La alimentación del salmón: de la dieta natural a la acuicultura sostenible

La industria del salmón se encuentra en una fase de transformación constante. Para satisfacer la creciente demanda mundial de proteínas, el sector requiere una mayor diversidad de materias primas sostenibles. Actualmente, el uso de microalgas e insectos se perfila como una alternativa prometedora frente a las opciones tradicionales, con el fin de beneficiar tanto al salmón como al medio ambiente.

Esquema comparativo que muestra la transición de la dieta del salmón desde fuentes marinas tradicionales hacia nuevas fuentes sostenibles como insectos y algas.

¿Qué come realmente el salmón? Mitos vs. Realidad

Existe una brecha significativa entre lo que los consumidores creen que come el salmón y su dieta real. Según la investigadora principal de Nofima, Katerina Kousoulaki, muchos encuestados asumen erróneamente que el salmón se alimenta de algas y gambas en su hábitat natural. En realidad, el salmón es una especie carnívora: en su entorno salvaje se alimenta principalmente de peces pequeños y, cuando habita en ríos, de insectos.
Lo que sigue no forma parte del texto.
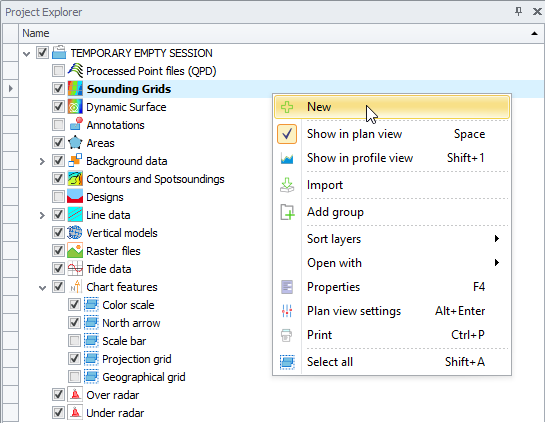
Task: Uncheck the North arrow checkbox
Action: pos(74,323)
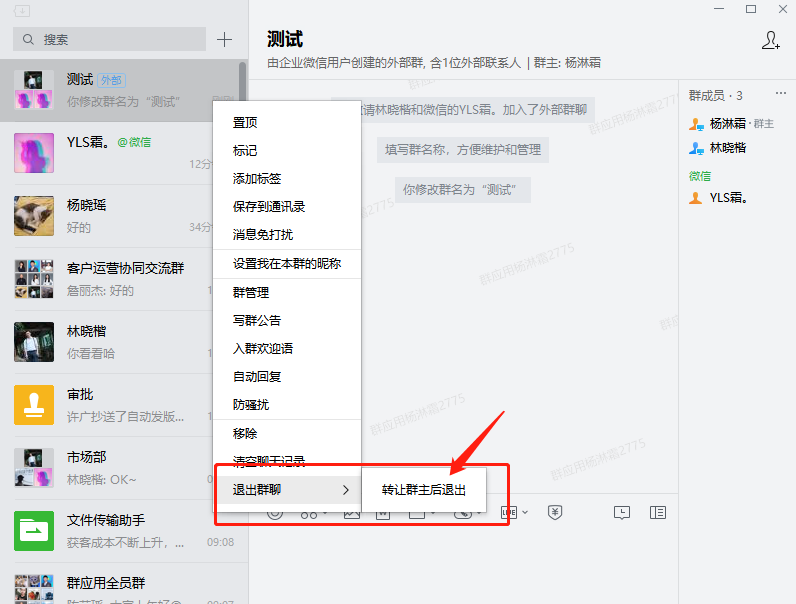Image resolution: width=796 pixels, height=604 pixels.
Task: Select 转让群主后退出 from the submenu
Action: [x=423, y=490]
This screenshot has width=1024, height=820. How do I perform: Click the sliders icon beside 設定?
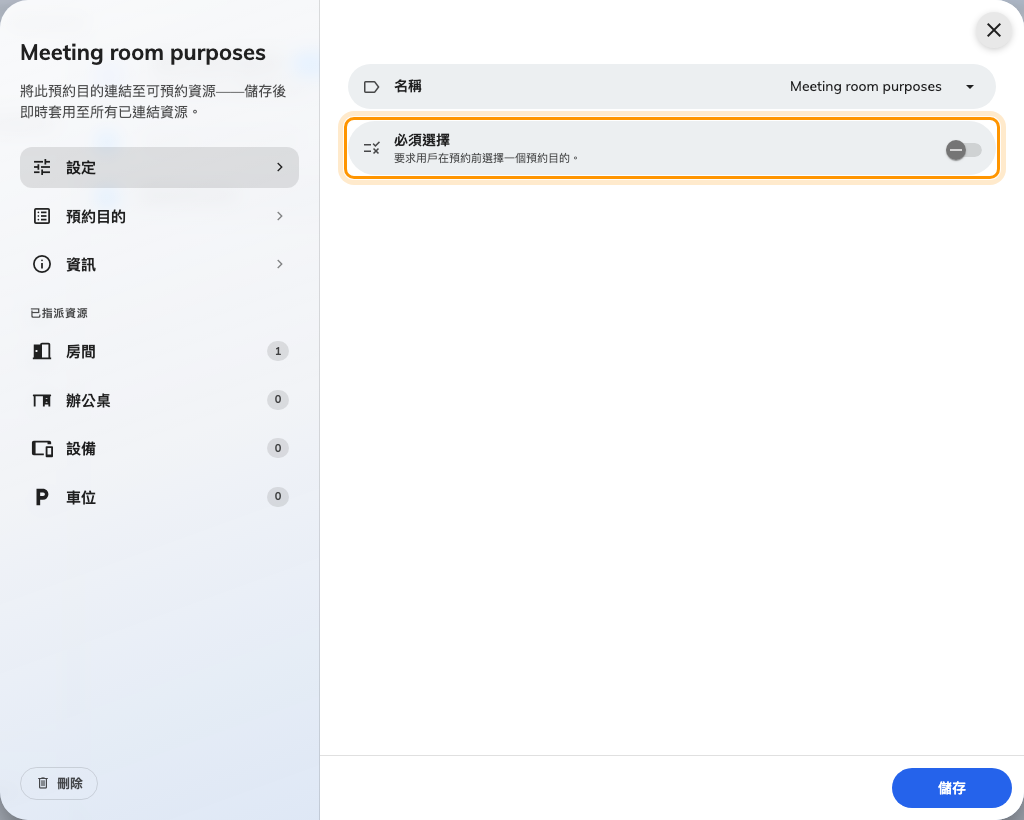(x=42, y=168)
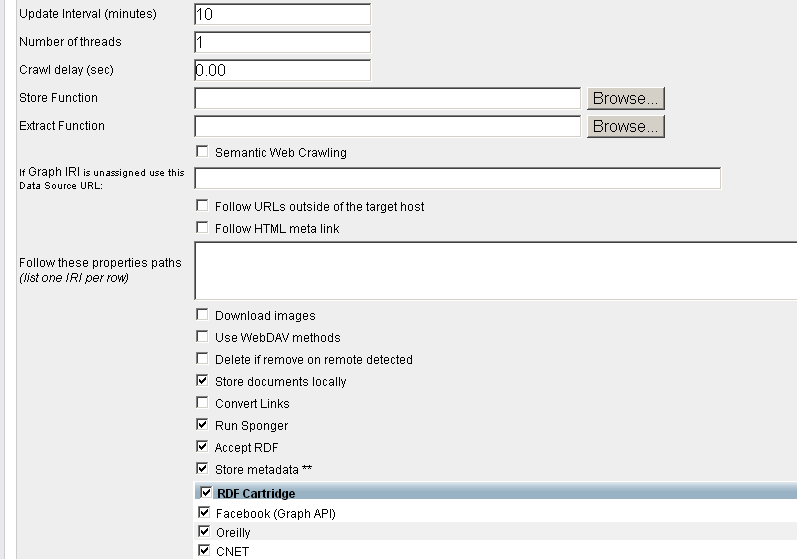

Esta falta de conocimiento por parte del público subraya la necesidad de educar sobre los procesos industriales de producción. La formulación de alimentos para peces es una ciencia compleja donde no existe una solución universal, ya que se busca maximizar la salud, el crecimiento y la digestibilidad.

Componentes clave en la dieta de acuicultura

Dentro de los ingredientes utilizados para fabricar los alimentos para peces, destacan:

  • Harina y aceite de pescado: Aportan un alto valor nutricional y niveles elevados de grasas poliinsaturadas (omega-3).
  • Proteínas vegetales: Su incorporación ha crecido para disminuir la presión sobre los recursos marinos.
  • Astaxantina: Un antioxidante natural que proporciona al salmón su característico color rosado, replicando lo que el pez obtendría del krill en la naturaleza.

Expertos señalan que, si bien la disponibilidad de ingredientes vegetales es vital para la sostenibilidad, la sustitución completa de los componentes marinos no es aconsejable por razones técnicas y económicas.

Infografía detallando el perfil nutricional del salmón (Omega-3, proteínas, vitaminas B12, D, E y selenio).

Sostenibilidad y eficiencia productiva

La industria ha logrado avances significativos en las últimas dos décadas para hacer el cultivo más eficiente. Dos indicadores clave en este progreso son:

Concepto Definición
FFDR (Tasa de dependencia de peces de forraje) Cantidad de peces silvestres necesarios para producir 1 kg de salmón.
FCR (Factor de conversión de alimento) Cantidad de alimento necesario para que el animal gane 1 kg de peso.

Gracias a la innovación, se ha logrado reducir la dependencia de la harina de pescado del 65% al 18% y el aceite de pescado del 24% al 11%, mejorando drásticamente el FCR de 2,4:1 a 1,15:1. Además, certificaciones como las del Aquaculture Stewardship Council (ASC) y Best Aquaculture Practices (BAP) garantizan que los ingredientes se obtengan de forma responsable, promoviendo la trazabilidad y el respeto al medio ambiente.

Beneficios nutricionales para el consumidor

El salmón de cultivo es una fuente completa de proteínas y ácidos grasos esenciales. Una porción de 100 g contiene aproximadamente 2 g de ácidos grasos omega-3 (EPA y DHA), fundamentales para:

  • El desarrollo temprano del cerebro.
  • La salud cardiovascular, ayudando a disminuir la presión arterial.
  • La prevención de procesos inflamatorios.

A pesar de la controversia ocasional sobre la seguridad alimentaria, los expertos coinciden en que los beneficios de consumir pescado, ya sea salvaje o de cultivo, superan con creces los posibles riesgos. La clave reside en la estricta regulación de los procesos sanitarios y la calidad de las fuentes de alimento empleadas.